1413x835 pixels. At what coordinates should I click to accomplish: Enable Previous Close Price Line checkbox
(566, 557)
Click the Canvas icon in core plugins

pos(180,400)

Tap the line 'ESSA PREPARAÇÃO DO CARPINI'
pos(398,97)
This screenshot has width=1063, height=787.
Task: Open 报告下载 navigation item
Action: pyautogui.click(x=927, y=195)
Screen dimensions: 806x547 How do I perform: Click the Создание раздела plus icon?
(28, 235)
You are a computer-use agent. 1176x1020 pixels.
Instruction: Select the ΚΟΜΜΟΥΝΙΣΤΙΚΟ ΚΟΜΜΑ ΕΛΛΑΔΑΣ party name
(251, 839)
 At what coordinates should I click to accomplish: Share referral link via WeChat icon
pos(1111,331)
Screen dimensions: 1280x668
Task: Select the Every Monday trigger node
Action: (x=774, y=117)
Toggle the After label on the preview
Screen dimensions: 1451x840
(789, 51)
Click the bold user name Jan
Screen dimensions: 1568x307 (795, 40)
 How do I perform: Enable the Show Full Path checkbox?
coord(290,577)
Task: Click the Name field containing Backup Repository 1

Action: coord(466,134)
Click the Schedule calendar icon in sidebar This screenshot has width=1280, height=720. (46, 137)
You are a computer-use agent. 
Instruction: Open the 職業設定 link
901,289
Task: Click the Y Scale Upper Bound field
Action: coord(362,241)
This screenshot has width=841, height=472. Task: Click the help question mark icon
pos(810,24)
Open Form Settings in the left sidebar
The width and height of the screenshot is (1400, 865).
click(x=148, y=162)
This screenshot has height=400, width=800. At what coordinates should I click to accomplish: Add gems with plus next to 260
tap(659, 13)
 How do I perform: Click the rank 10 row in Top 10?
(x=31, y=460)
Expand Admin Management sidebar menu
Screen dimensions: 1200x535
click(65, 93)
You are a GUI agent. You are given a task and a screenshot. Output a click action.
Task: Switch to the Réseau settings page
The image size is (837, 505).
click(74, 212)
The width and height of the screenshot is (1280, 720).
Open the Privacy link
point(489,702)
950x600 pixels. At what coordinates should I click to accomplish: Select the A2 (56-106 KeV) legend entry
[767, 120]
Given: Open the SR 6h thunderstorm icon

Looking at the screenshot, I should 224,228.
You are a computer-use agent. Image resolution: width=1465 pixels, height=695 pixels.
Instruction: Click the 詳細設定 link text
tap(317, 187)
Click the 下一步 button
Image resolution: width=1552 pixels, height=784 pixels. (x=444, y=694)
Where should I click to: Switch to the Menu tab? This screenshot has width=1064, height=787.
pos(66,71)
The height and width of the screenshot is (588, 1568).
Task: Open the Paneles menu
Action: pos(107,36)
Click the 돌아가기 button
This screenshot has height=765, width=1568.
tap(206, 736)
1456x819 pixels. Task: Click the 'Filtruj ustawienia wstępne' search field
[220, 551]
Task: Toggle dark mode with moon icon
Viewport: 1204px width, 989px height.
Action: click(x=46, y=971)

◆ EXERCISE DETAILS ◆
Rewrite all of the items above, replacing every occurrence of "checkbox" with "check box" and leaving the rest unchanged.

◆ SOLUTION ◆
1413x835 pixels. At what coordinates should I click to accomplish: Enable Previous Close Price Line check box
(566, 557)
Click the Canvas icon in core plugins

pos(180,400)

Tap the line 'ESSA PREPARAÇÃO DO CARPINI'
pos(398,97)
This screenshot has width=1063, height=787.
Task: Open 报告下载 navigation item
Action: pyautogui.click(x=927, y=195)
Screen dimensions: 806x547 How do I perform: Click the Создание раздела plus icon?
(28, 235)
You are a computer-use agent. 1176x1020 pixels.
Instruction: Select the ΚΟΜΜΟΥΝΙΣΤΙΚΟ ΚΟΜΜΑ ΕΛΛΑΔΑΣ party name
(251, 839)
 At what coordinates should I click to accomplish: Share referral link via WeChat icon
pos(1111,331)
Screen dimensions: 1280x668
Task: Select the Every Monday trigger node
Action: (x=774, y=117)
Toggle the After label on the preview
Screen dimensions: 1451x840
(789, 51)
Click the bold user name Jan
Screen dimensions: 1568x307 (795, 40)
 How do I perform: Enable the Show Full Path check box?
coord(290,577)
Task: Click the Name field containing Backup Repository 1

Action: coord(466,134)
Click the Schedule calendar icon in sidebar This screenshot has width=1280, height=720. (46, 137)
You are a computer-use agent. 
Instruction: Open the 職業設定 link
901,289
Task: Click the Y Scale Upper Bound field
Action: coord(362,241)
This screenshot has width=841, height=472. Task: Click the help question mark icon
pos(810,24)
Open Form Settings in the left sidebar
The width and height of the screenshot is (1400, 865).
click(x=148, y=162)
This screenshot has height=400, width=800. At what coordinates should I click to accomplish: Add gems with plus next to 260
tap(659, 13)
 How do I perform: Click the rank 10 row in Top 10?
(x=31, y=460)
Expand Admin Management sidebar menu
Screen dimensions: 1200x535
click(65, 93)
You are a GUI agent. You are given a task and a screenshot. Output a click action.
Task: Switch to the Réseau settings page
The image size is (837, 505).
click(74, 212)
The width and height of the screenshot is (1280, 720).
Open the Privacy link
point(489,702)
950x600 pixels. At what coordinates should I click to accomplish: Select the A2 (56-106 KeV) legend entry
[767, 120]
Given: Open the SR 6h thunderstorm icon

Looking at the screenshot, I should 224,228.
You are a computer-use agent. Image resolution: width=1465 pixels, height=695 pixels.
Instruction: Click the 詳細設定 link text
tap(317, 187)
Click the 下一步 button
Image resolution: width=1552 pixels, height=784 pixels. (x=444, y=694)
Where should I click to: Switch to the Menu tab? This screenshot has width=1064, height=787.
pos(66,71)
The height and width of the screenshot is (588, 1568).
Task: Open the Paneles menu
Action: pos(107,36)
Click the 돌아가기 button
This screenshot has height=765, width=1568.
tap(206, 736)
1456x819 pixels. Task: Click the 'Filtruj ustawienia wstępne' search field
[220, 551]
Task: Toggle dark mode with moon icon
Viewport: 1204px width, 989px height.
Action: click(x=46, y=971)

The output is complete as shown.